As he came toward the end of his time in prison he was set to be “released on license”. In essence he was released early but subject to a set of conditions that made it absolutely clear mortgage fraud was not why he’d been imprisoned. All of the restrictions were on association with EDL members and speaking about what he’d been through. Nothing financial. And even a minor breach of these conditions could be used to put him straight back in prison.

In the book he covers, in some depth, what appear to be determined attempts to recruit him as a spy and send him back into the EDL. Again a pattern emerges: trumped up accusations, a spell in prison and a visit from shadowy characters who promise they can make all his problems go away. He recounts how he vigorously turned all these approaches down.

After Tommy was invited to give a (now famous) speech at the Oxford Union debating club at Oxford University, his probation officer, Sue Beaumont, came to his house to try to stop him. They’d already forced the cancellation of his first appearance when he was arrested on trumped up, hilariously comical and subsequently dropped charges.
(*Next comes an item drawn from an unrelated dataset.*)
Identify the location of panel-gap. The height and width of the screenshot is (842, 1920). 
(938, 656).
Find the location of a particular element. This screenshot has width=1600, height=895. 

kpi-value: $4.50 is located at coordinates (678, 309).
The book doesn’t labour any points about Islam. That’s not the purpose of this but all throughout are reminders of the effects Tommy has seen, throughout his life, of Islam on the working class people of the UK who are increasingly feeling friction when living alongside growing populations of radicalised Muslims.

The book ends with a frank discussion of the problems facing the UK and the world. He’s pretty bleak, his proposed solutions of stopping Muslim immigration for five years and banning all building of new mosques will upset lots of people. Tommy was always clear, all throughout the EDL days, that the EDL was not anti-immigration per se: many of its members were immigrants or the sons and daughters of immigrants. Integration was always the issue.

’’m only trying to say things, to ask questions, that our political leaders seem terrified of even raising. Could the mass migration we’re seeing right now from the middle east be an invasion by any other name?

I’m only asking. Not many other people seem to be.